One organization I know started this by getting 10 specialists together. Not as a project….as part of their daily work. Remember, according to them they get paid for fixing things. They got 1 from application support, 1 from network, 1 from server support etc. Each was asked ‘What the the top 5 most common repeating incidents in your area that cause the most negative impact on V,O,C,R’? This was new to the specialists and made them think…..’We don’t really know the impact’! Go and find out. This exercise helped them better understand the business, the business use, the business priority, the business impact. They made work-arounds and in some cases made changes….they then gathered new incidents stats and saw a signicant reduction in the incident volume and the resolution times. This was then roughly equated back to the increase in business productivity, the reduction in wasted hours and costs. These was partly determined by asking the business users. It came to a large amount of money, hours, productivity improvements in business and IT. They documented this in a small report. ‘ What did you do’ ? asked the senior IT managers, ‘ How did you do that’ ? asked the business unit managers……’It’s this stuff called ITSM best practices, what we did is called CSI, what we looked at is called problem management, there is more of this stuff like validation and testing of changes, and stuff like managing workloads and demands, if we did some CSI to look at those areas we could make EVEN more savings?
‘Tell me more’ said the senior IT managers? ‘Tell me more?‘ said the business. ‘This sounds interesting and it gives us value!‘.
‘Well if we get together and look at the V,O,C,R to your business…’
‘Whats’ VOCR?’ asked the business manager?
‘ Well it stands for Value, Outcomes, Costs and Risks…..Now we happen to know that your department has just adopted new IT to increase revenue growth, which is more value, and at the same time sell more products.
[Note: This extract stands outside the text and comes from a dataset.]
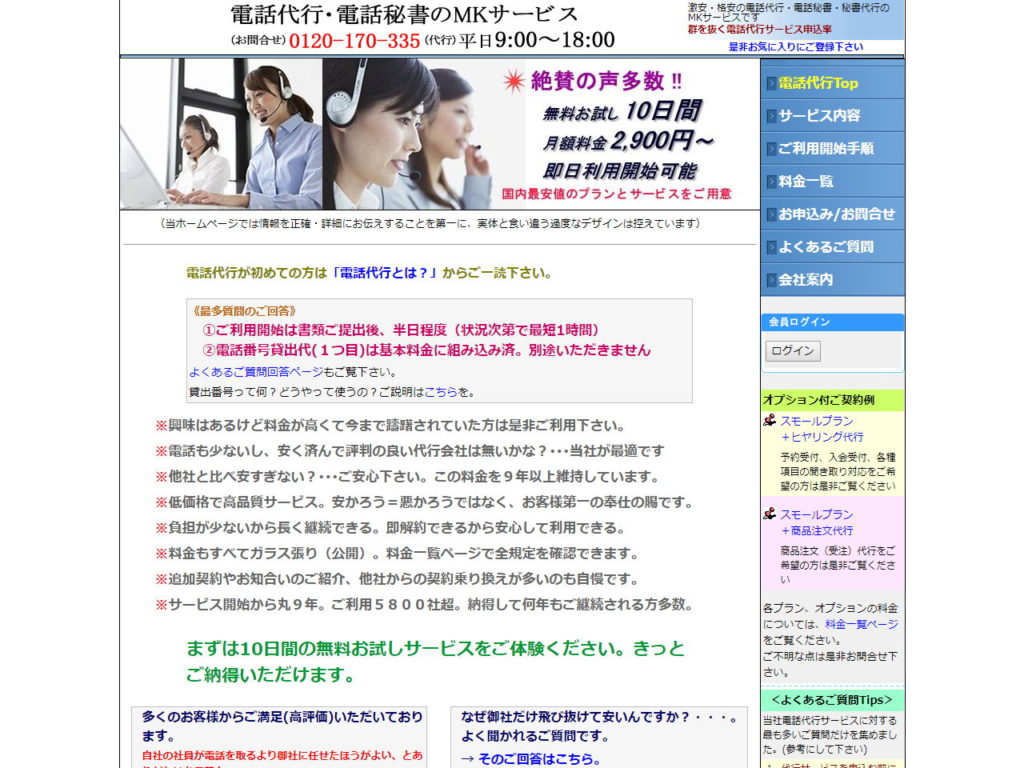
Task: Click the arrow icon beside 料金一覧
Action: coord(770,182)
We know that with each change that is made there are a flood of outages, these cause additional costs in man hours and rework and pose a significant Risk that you won’t get the expected value from the IT….we have noticed that validation and testing could be improved that would reduce these outages. For example after the last roll out we saw 25 outages that cause…..’
This is more effective than saying ‘ We need to IMPLEMENT ITIL, lets start a big ITIL implementation project’ .
I hope this has given some thought a the need to look at Problem management differently. Good luck with your Problem management initiatives.